Health officials administered more than 345,000 total doses of the vaccine. The rate of positive COVID-19 tests in Utah has remained stable at around 16%, or more than three times the rate that state health officials say indicates that the virus is under control.

The state is planning to receive another 33,000 doses of the new Johnson & Johnson vaccine per week by the end of March, Cox said. Another 84,000 per week of the AstraZeneca version of the vaccine could arrive by April, Cox said.

This volume “just changes the game of the ball for all of us and that is what we are planning,” he said. “This is what we are preparing for.”

As the state increases its distribution of vaccinations, Cox said “there will be programming problems”.

“There will be in every state, in every country in the world, there will be a little chaos in making this happen and we will embrace this chaos, we will resolve this chaos,” he said, “and we will receive vaccines in seven days after receiving the vaccine and we will save lives” .

In the next three weeks, Cox predicts that all elderly people aged 70 and over who wish to be vaccinated. “We are going to finish this group of people and move on to the next phase,” he said.

Cox assured Utahns that people over 70 who are struggling to get a vaccination appointment “will be able to make theirs” in the coming weeks.

In the next phase of eligibility, which begins on March 1, people aged 65 and over will be eligible to receive the vaccine.

The same will happen with people with certain chronic health conditions, representing about 400,000 people in the state aged 18 or over.

That list includes solid organ transplant recipients; certain types of cancer; immunocompromised people due to blood, bone marrow or bone transplantation, HIV or use of other drugs to weaken the immune system; severe kidney disease, on dialysis; people with uncontrolled diabetes; chronic liver disease; chronic heart disease; severe chronic respiratory disease, except asthma; Stroke and dementia.

Cox urged people not to call health departments to schedule vaccinations now, if they fall into one of those categories, and said additional information will come in the coming weeks.

“This will allow us to get back to normal more quickly, saving the lives of the most vulnerable,” he said.

State epidemiologist Dr.
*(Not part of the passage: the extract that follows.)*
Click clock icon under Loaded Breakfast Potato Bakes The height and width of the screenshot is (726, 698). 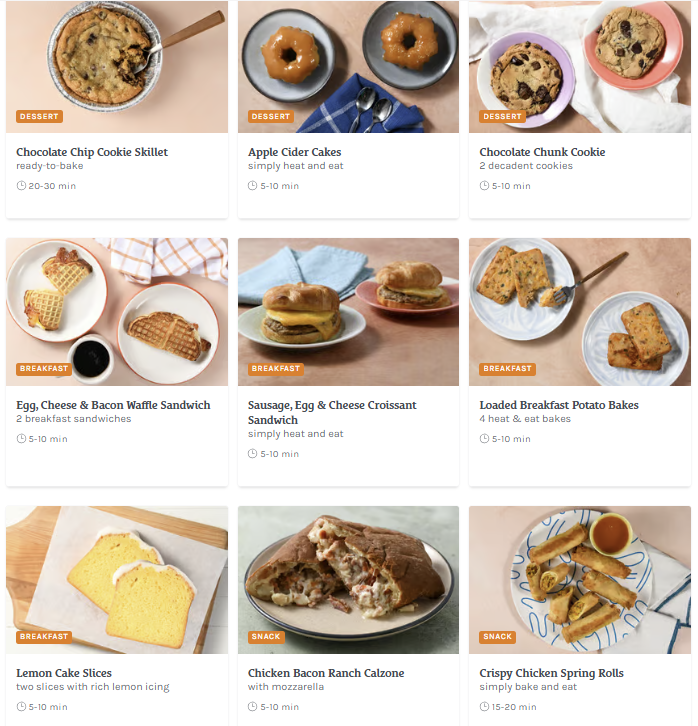pyautogui.click(x=484, y=438)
Angela Dunn said that local and state health departments will focus the rest of February on finishing putting vaccines in the arms of people 70 and older.

Once that broader eligibility opens on March 1, Dunn said, the state will have an honor system. “If you don’t fall into those categories … don’t look for a vaccine,” she said.

The faster the state is able to get through high-risk populations, the faster people at lower risk can be vaccinated, she added.

Lieutenant-Governor Deidre Henderson said that 29 Smith pharmacies and 18 Walmart locations will receive doses of vaccine in Utah starting February 11 – initially, only for Utahns over 70 years old.

“In fact, the state has control over who is eligible” to receive vaccines through Walmart and Smith’s, Henderson said.

People who book through the health department should attend these appointments, she said, rather than trying to get one through Smith’s or Walmart.

There will be more information on how Utahns can volunteer to help distribute the vaccine in the coming days, Henderson added.

Dunn also said that national media comparisons of the Johnson & Johnson vaccine’s effectiveness compared to Moderna and Pfizer were “misinformed.”

Johnson & Johnson trials have proven that the vaccine is effective in protecting 72% of US individuals against COVID-19 infection and is 85% effective against serious illnesses, she said.

“It is very important that as soon as the vaccine is available, when it is our turn to take it, we all receive the vaccine,” regardless of the company that produced it, she said.

Dunn said plans are being put in place to help inoculate homeless people and that Johnson & Johnson’s single dose vaccination may be particularly suitable for that population, once it is available.